**Problem description:**
Tally the lines in the listing below that contain the string "agent", and state only the total.

=======

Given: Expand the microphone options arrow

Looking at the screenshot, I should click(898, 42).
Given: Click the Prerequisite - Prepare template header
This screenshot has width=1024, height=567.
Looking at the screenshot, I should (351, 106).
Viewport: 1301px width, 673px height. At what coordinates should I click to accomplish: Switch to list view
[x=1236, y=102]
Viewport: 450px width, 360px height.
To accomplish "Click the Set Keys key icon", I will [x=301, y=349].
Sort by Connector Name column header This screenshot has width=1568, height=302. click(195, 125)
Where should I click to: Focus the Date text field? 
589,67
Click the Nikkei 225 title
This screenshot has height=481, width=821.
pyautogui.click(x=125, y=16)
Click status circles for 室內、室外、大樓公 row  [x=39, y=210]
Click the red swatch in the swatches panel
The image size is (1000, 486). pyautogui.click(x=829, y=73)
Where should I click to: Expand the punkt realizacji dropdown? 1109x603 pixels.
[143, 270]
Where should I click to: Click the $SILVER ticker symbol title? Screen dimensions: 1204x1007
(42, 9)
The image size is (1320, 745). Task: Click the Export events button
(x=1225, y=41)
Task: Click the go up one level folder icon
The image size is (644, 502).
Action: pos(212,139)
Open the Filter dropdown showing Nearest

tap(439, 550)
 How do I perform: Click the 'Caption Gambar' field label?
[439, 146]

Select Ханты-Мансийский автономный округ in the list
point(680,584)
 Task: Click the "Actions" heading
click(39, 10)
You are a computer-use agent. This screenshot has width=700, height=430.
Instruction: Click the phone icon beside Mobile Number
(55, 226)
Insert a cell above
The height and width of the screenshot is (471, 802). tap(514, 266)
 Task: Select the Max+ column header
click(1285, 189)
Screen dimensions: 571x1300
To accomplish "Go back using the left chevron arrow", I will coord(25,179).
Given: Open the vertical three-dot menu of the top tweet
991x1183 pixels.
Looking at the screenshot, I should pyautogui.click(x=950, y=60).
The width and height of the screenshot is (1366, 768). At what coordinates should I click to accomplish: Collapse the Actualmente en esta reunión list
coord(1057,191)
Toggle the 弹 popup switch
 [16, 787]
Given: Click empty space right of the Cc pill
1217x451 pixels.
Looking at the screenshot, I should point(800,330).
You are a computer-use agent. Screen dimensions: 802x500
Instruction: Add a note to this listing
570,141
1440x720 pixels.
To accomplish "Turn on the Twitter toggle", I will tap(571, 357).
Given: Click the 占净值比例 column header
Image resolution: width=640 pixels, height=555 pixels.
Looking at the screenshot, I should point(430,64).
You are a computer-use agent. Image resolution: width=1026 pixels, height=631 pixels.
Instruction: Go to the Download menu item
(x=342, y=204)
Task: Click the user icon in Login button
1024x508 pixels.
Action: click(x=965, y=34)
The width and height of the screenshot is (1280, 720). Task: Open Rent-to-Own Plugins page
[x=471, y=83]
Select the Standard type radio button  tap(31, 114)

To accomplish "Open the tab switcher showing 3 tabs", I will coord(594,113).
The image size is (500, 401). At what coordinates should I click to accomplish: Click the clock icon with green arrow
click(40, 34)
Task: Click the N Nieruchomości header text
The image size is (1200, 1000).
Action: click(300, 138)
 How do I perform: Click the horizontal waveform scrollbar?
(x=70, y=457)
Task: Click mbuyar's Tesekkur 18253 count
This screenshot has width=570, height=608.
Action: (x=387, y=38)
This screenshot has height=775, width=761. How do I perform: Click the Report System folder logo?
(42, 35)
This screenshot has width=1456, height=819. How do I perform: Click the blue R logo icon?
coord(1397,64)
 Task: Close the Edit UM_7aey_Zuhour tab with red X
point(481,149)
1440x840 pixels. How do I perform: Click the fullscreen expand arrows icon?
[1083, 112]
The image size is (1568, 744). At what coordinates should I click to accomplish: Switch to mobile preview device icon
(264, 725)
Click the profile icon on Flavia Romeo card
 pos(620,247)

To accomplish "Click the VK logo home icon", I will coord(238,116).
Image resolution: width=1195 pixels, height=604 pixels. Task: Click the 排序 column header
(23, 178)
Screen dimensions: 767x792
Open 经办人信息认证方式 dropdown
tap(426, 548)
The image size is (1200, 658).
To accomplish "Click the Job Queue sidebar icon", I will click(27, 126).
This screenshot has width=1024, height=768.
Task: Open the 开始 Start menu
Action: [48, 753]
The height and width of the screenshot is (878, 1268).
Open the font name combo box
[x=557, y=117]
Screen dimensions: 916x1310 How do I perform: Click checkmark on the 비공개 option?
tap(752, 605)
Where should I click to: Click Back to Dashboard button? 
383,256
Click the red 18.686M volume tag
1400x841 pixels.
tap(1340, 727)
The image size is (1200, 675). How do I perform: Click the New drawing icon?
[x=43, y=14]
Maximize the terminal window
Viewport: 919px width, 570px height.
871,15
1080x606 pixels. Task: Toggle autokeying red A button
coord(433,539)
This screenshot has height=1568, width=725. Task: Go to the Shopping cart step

=======

**Exercise response:**
3